Monday, 23 February 2015

Peregrine eyes Wood Pigeon breakfast

Peregrine perched high
Peregrine watching us closely
Old Railway
Wood Pigeons above the fields

The weekend allowed me a double session of patch birding at Gravel Pits. Numbers were similar of both days bar a couple of exceptions. On Saturday I picked up three Siskin calling from the centre of the plantation they were the first of the year at the site. 

The male Peregrine was observed on both days with him showing very well on Sunday. He  seemed to wait for us to reach each area of the pits and when birds were flushed he swooped to get a tasty snack. When up on the bunds the Peregrine was just 20 metres above us.

On Sunday morning there were an estimated 9-10,000 Wood Pigeons and 400 Jackdaws around the farm that were most alert to the hunting Peregrine. Another Shelduck had joined the three from Thursday.

Two wintering Chiffchaff were located in the small pits than run along side the A46. 

Other notable sightings included three Jack Snipe, two Buzzard, Green Woodpecker, two Pochard, 100 Tufted Duck, 10 Little Grebe, Long-tailed Tits, 20 Linnet and a Water Rail.

Midweek at the Pits

An early finish at work enabled me to get an hours birding in at Salford Priors late afternoon on Thursday.

As I parked up I could see a large flock of Greylag feeding at Pophills so I thought I'd try this area first. As I walked along the hedgerow I flushed a number of Yellowhammers whilst there were Sky Larks in good voice again.

Sadly I couldn't see any rare geese among the 95 Greylag who were in company of a single Shelduck and 25 Canada Geese. On the pit shingle Sundays Oystercatcher had been joined by another two Shelduck, Common Sandpiper and a first winter Dunlin. Whilst the light wasn't great I did get a couple of record shots. 

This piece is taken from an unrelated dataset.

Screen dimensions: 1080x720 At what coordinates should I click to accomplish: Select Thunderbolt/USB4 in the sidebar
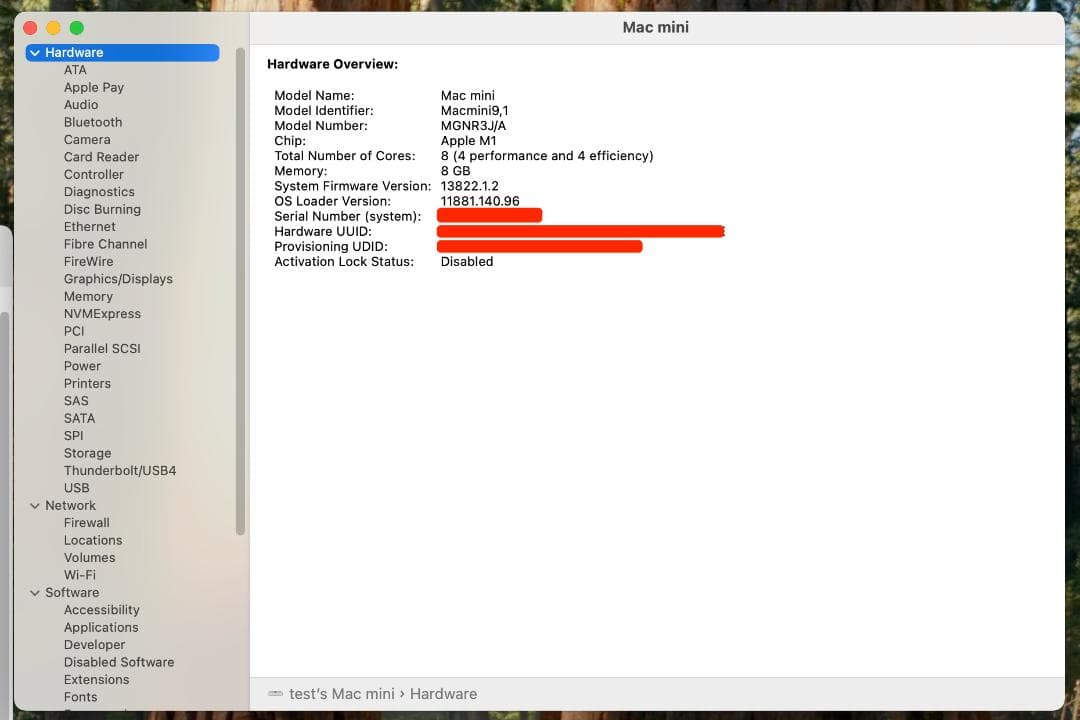click(119, 470)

As I headed towards the road I came across 2 Jack Snipe and 5 Snipe in the Pophills field.

Over on main pit a Lesser Black-backed Gull was keeping the Black Headed company. A Dunlin was on the main pit however it looked to be the bird from Pophills. Diving duck numbers were very low as I only counted 24 Tufted Duck and one Pochard.

Friday, 20 February 2015

Oystercatcher returns to Salford Priors

Oystercatcher on Pophills Pit
Patchwork Midlands Mini League

I was pleased with our standing of 12th out of 30 in the Patchwork Midlands Mini League at the end of January. We certainly haven't got the habitat that a couple of sites have that entered. It was interesting we scored the same number of species as @earlswoodbirds but our two 2 pointers (Jack Snipe and Scaup) pushed us up a couple of places and Morton Bagot recorded 64 species. 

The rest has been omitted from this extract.